Les résultats de l’opération doivent conclure sur la faisabilité d’un système d’alerte à la nuisance olfactive. Sur la base des observations du jury de nez, deux types de systèmes ont été évalués :
• Système d’alerte sur la base des données météorologiques : les données pour tester un tel système sont disponibles. L’analyse faite par AIRFO-BEP montre des performances intéressantes (un bon taux de détection), mais pas suffisantes (un taux de fausse alerte élevé) pour un système d’alerte. C’est, par contre, un bon outil de mise en vigilance. L’amélioration de ce système signifie le passage vers la modélisation.
• Système d’alerte ODOWATCH : mesure nez électronique et modélisation. Les résultats de l’opération démontrent deux points concernant un tel système :
– la grande difficulté à modéliser les situations de gêne olfactive des riverains. Ceci est dû, d’une part aux problèmes de simulation de la dispersion des odeurs, notamment dans le cas de vents faibles, et d’autre part au lien entre concentration et gêne olfactive qui n’est pas direct ;
– pour les situations bien modélisées, le système prévoit relativement bien les situations de gêne olfactive (taux de détection de 74 %). La précision spatiale de cette prévision reste au niveau de l’ensemble du quartier.

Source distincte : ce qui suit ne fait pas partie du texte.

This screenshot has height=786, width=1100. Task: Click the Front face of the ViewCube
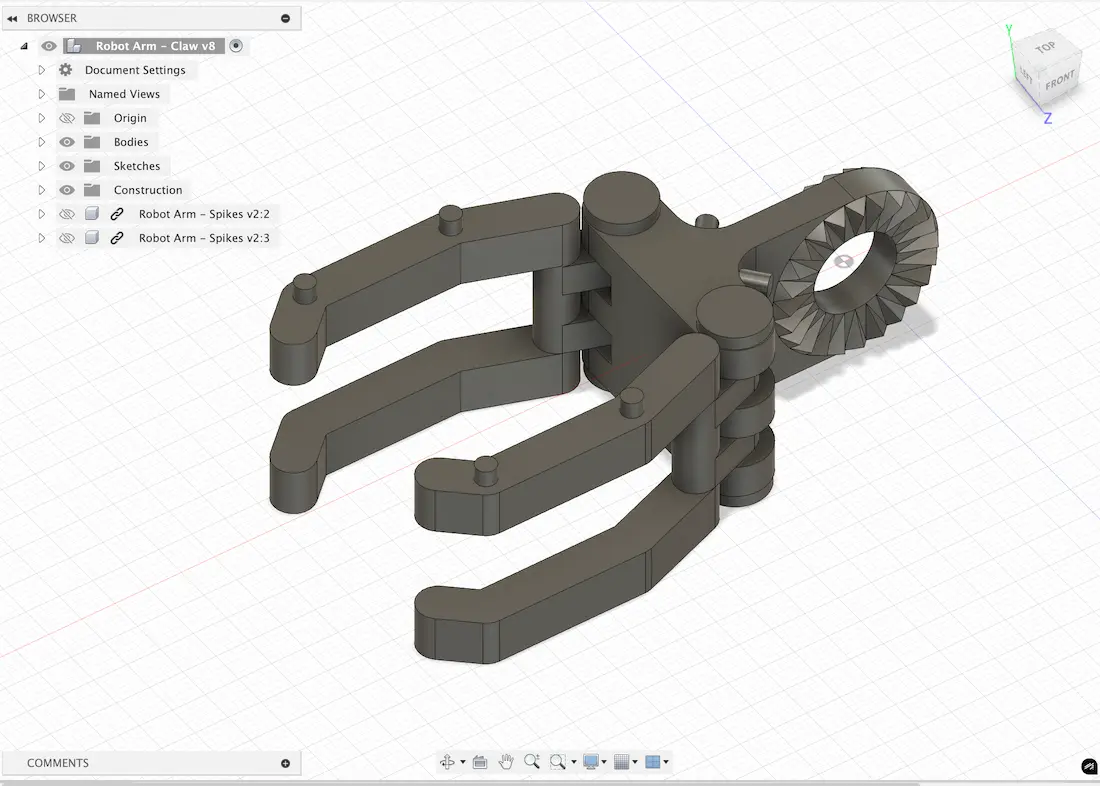1060,82
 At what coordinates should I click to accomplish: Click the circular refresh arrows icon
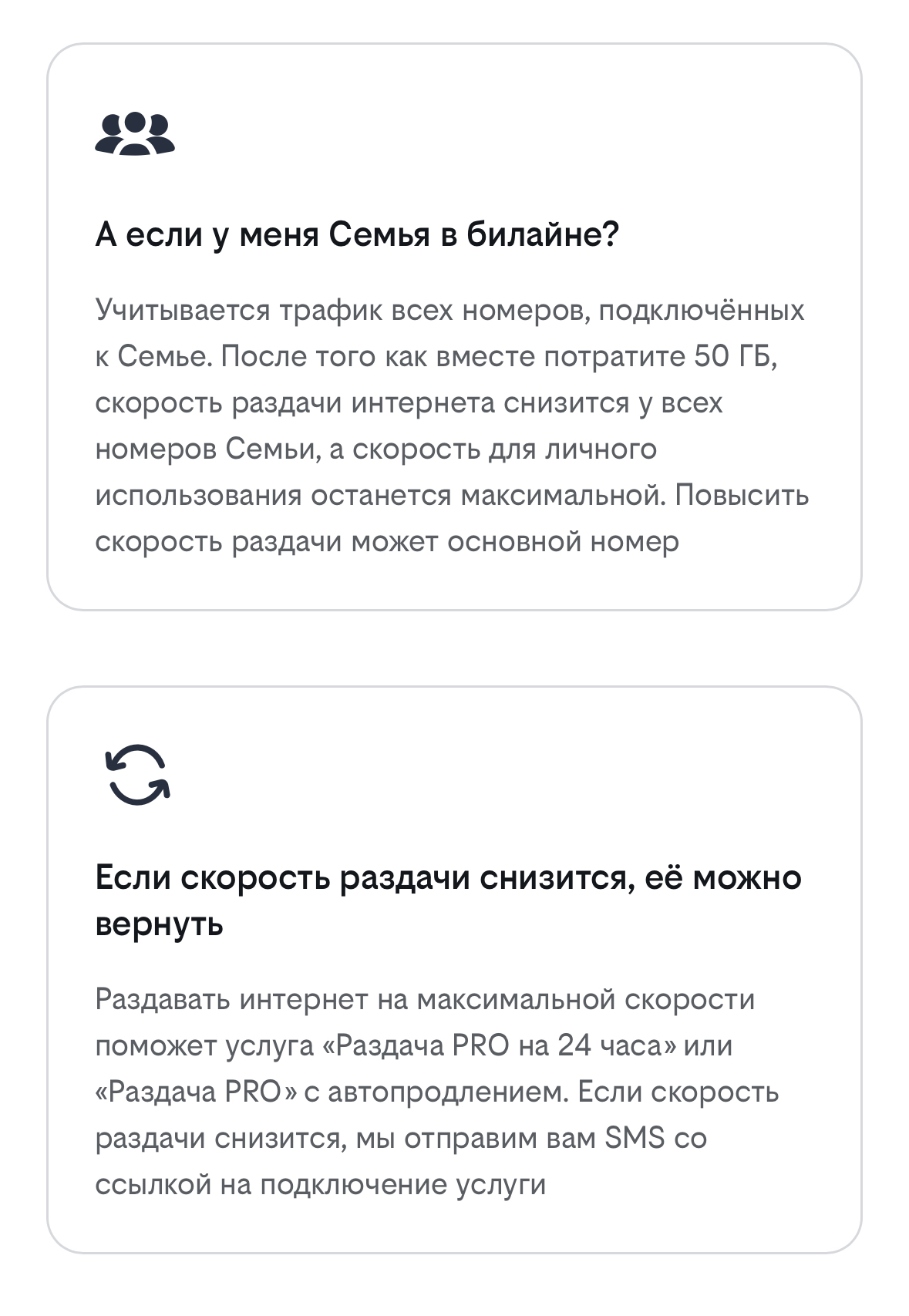tap(137, 775)
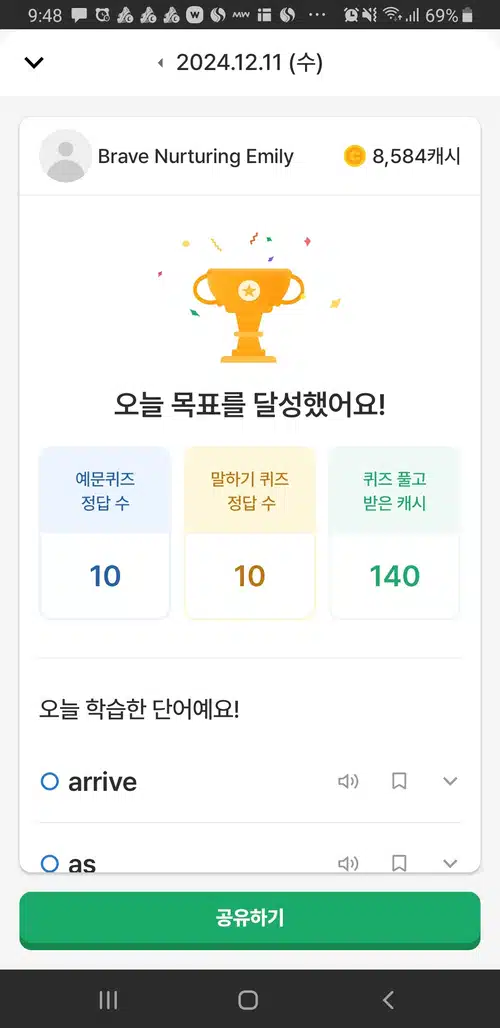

Pour ces différents systèmes, l’opération suggère deux améliorations :
• amélioration de la modélisation de la dispersion des odeurs, car ce maillon est primordial si l’on veut comprendre ou prévoir la gêne des riverains ;
• des outils de contrôle à distance sont à améliorer pour un fonctionnement opérationnel des nez électroniques. Ces améliorations seront intégrées dans le système ODOWATCH d’Odotech.
Les auteurs tiennent à remercier tous ceux qui ont participé à la réussite de cette opération :
• l’ADEME pour son soutien technique et financier,
• les habitants du quartier du Val-de-Sibourg pour leur engagement,
• les autres partenaires : ORTEC (exploitant), INERIS, DRIRE et Mairie de Lançon-de-Provence.